→ INSTRUCTIONS FOR THE TASK: Each record below must be returned exactly as shown.

→ AVAILABLE DATA:

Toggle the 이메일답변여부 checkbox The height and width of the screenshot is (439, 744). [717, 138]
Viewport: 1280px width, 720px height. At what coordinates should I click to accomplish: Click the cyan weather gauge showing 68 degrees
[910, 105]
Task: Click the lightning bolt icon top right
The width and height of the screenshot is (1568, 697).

→ ANSWER TO THIS PROBLEM:
Toggle the 이메일답변여부 checkbox The height and width of the screenshot is (439, 744). [717, 138]
Viewport: 1280px width, 720px height. At what coordinates should I click to accomplish: Click the cyan weather gauge showing 68 degrees
[910, 105]
Task: Click the lightning bolt icon top right
The width and height of the screenshot is (1568, 697).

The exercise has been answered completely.